De même pour la seconde promesse des partisans de la représentation proportionnelle. Ils nous disent qu’une fois leur système accepté, comme tous les électeurs ou presque tous, tous ceux qui appartiennent à un parti classé, seraient, à tout événement, sûrs d’être représentés, il n’y aurait plus d’excuse aux abstentions et que, partant, le nombre en diminuerait naturellement. Cela encore peut être regardé comme possible dans une certaine mesure, en tant, précisément, que la complication de la formule n’effraierait pas les électeurs et ne se changerait pas elle-même en une cause d’abstention.

En outre, — et c’est la troisième promesse de la représentation proportionnelle — parce que, dans le système grossier et oppressif de la majorité, ce sont les plus calmes, les plus réfléchis qui s’abstiennent et parce que, dans le système qui lui serait substitué, ils n’auraient plus de motifs de s’abstenir, la politique y prendrait des allures modérées et le courant s’en rectifierait ; elle ne connaîtrait plus ni bouleversemens, ni reviremens subits, ni affolemens de boussole, ni brusques changemens de route.

Voilà ce que nous promettent les amis de la représentation proportionnelle et peut-être s’avancent-ils un peu trop ; peut-être, encore une fois, en faut-il rabattre.

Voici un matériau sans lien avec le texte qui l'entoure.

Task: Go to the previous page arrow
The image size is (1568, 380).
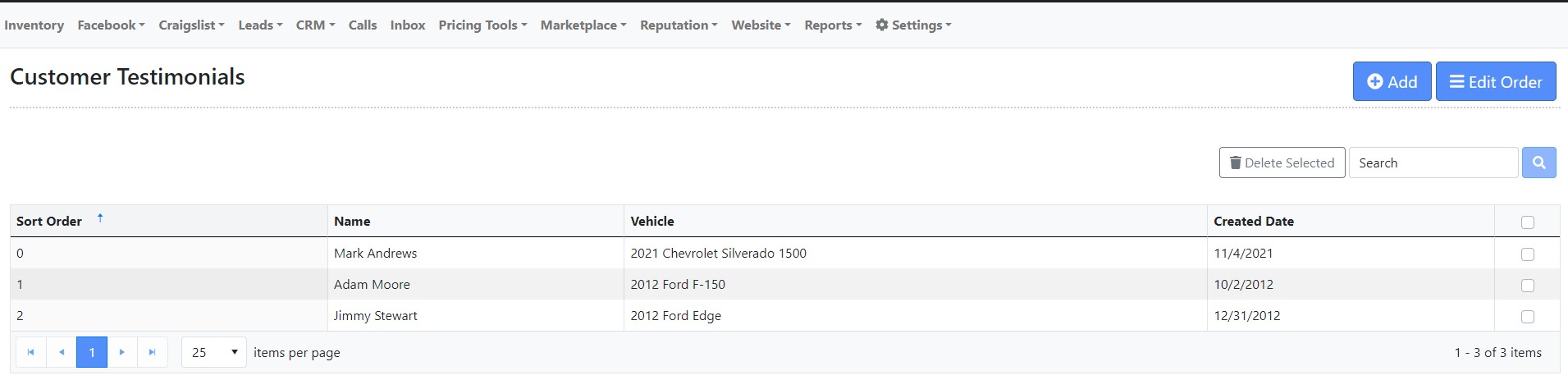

Ce serait une vérité et une justice plus grandes qu’aujourd’hui ; mais ce ne serait que plus de vérité et plus de justice, non pas toute la justice et toute la vérité, puisque pour une voix de moins que le quotient, des fractions considérables d’électeurs pourraient n’être pas représentées. Et, quand même tous ces avantages : moins de coalitions, moins d’abstentions, moins de surprises et comme d’explosions dans la politique, la représentation proportionnelle nous les assurerait tout entiers, il y aurait des vices ou des infirmités du système actuel qu’elle ne guérirait pas et d’autres qu’elle empirerait.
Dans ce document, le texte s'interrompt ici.